И тут Младший был в шаге от того, чтоб рассказать им обоим про след. Но что-то его удержало. А через секунду момент был упущен.
— Да что же это я? — дед хлопнул себя по лбу. — Забудьте. Старый дурак просто расчувствовался. Да, здесь все наше. Все хранит на себе тепло наших рук, впитало в себя наши ошибки и наши удачи, находки и потери. Наши мертвые похоронены здесь. Но жизнь это эскалатор, а не дорога. Даже если ты стоишь на месте, она несет тебя, куда ей надо. Нам остается жечь мосты и идти вперед, не оглядываясь. Как Лот. Лот номер один, номер два и номер три. А оглянешься — станешь столбом у дороги.
Если это была игра слов, Младший ее не понял.
— Внучок, иди к своим друзьям. Лешка, Андрюша пришли… и Кира.
И точно — свет в гостиной горел, через окно доносились знакомые голоса.
— Посидите, отметите немного. А завтра в путь. Жаль, что на такое время выпал твой день рожденья.

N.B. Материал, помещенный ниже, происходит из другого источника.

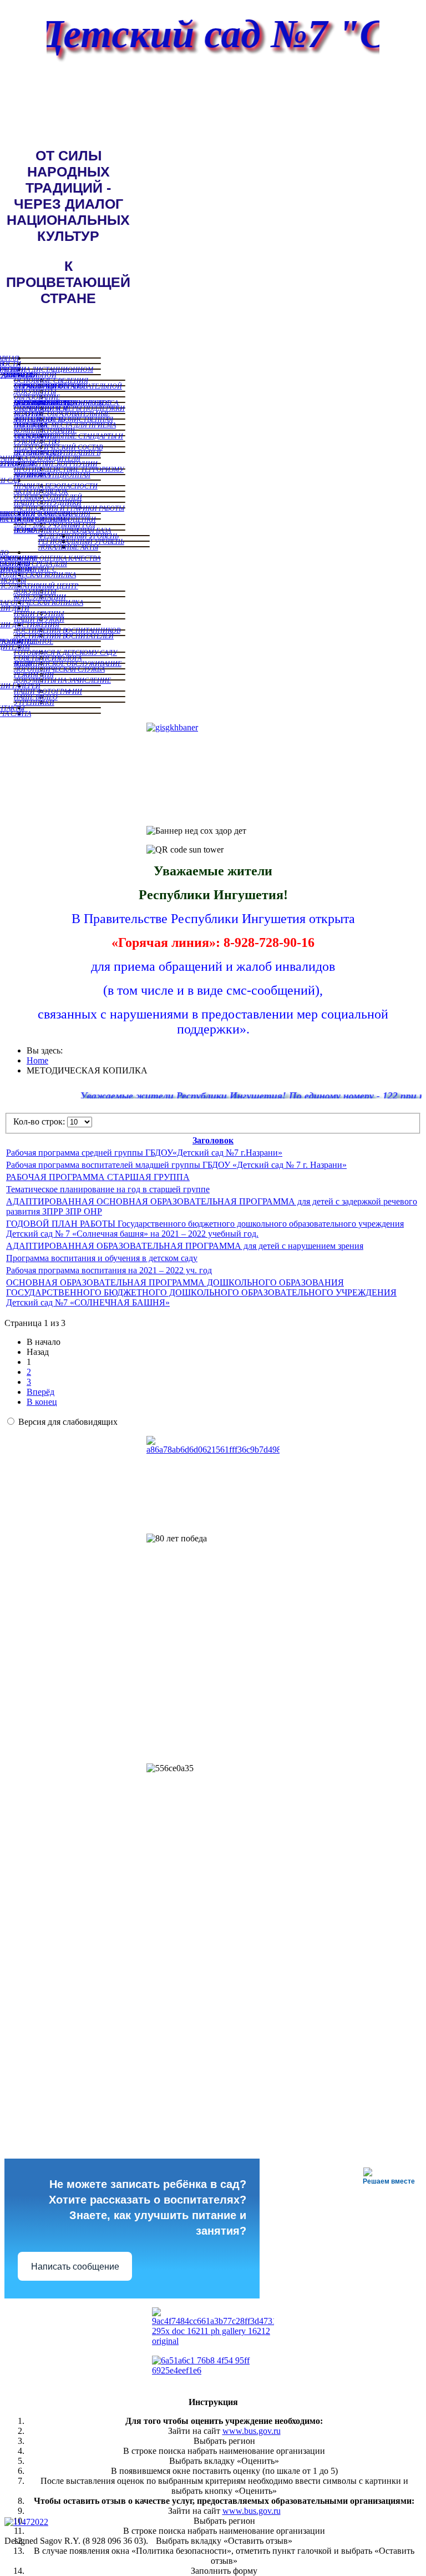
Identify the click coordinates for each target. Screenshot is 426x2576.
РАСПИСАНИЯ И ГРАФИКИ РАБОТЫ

А с другой стороны… может, и в добрый час. Мы на пороге новой жизни, — заметив, что глава поселения подошел к собачьей будке покормить Жучку, дед добавил, понизив голос:
— И забудь ерунду, которую я говорил тебе про облака. Она тебе нормально подходит. Удачи!
Посидев немного за общим столом, молодежь удалилась в Сашкину комнату в мансарде, чтоб не мешать взрослому разговору о деталях переезда. И чтоб им самим он не мешал — голову не грузил тем, что им пока можно и не знать. Хоть и быстрее сейчас взрослели, чем до Войны. По прежним временам они вообще считались бы детьми.

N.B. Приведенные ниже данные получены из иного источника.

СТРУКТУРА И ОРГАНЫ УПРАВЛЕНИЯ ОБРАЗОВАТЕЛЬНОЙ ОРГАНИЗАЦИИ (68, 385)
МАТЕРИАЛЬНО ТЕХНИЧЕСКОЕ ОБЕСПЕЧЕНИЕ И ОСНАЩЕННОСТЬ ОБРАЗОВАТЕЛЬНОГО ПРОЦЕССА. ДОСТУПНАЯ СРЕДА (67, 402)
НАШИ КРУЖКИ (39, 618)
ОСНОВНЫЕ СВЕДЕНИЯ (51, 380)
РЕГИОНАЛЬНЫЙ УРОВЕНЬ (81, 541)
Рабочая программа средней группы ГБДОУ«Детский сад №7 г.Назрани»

Они — это он, Сашка, его друзья Павел и Андрей, оба на год его старше. И Кира.
Мало у кого в деревне была такая комната. Большая, светлая, с картиной на стене, изображающей горный ручей, и книжным шкафом, уже пустым, с удобным диваном-кроватью. На полу медвежья шкура, которую, правда, не он добыл. Была. Ее уже скрутили и собрали. За пластиковым окном — толстым, пятикамерным, выдерживавшим даже шестидесятиградусный мороз — открывался вид на Центральный район вдали. Ни из одного окна больше такого вида не было. Над карьерами стелился туман, и где-то там виднелся Провал. Сашка не думал раньше, что и по этому виду будет скучать. В чем-то он понимал деда.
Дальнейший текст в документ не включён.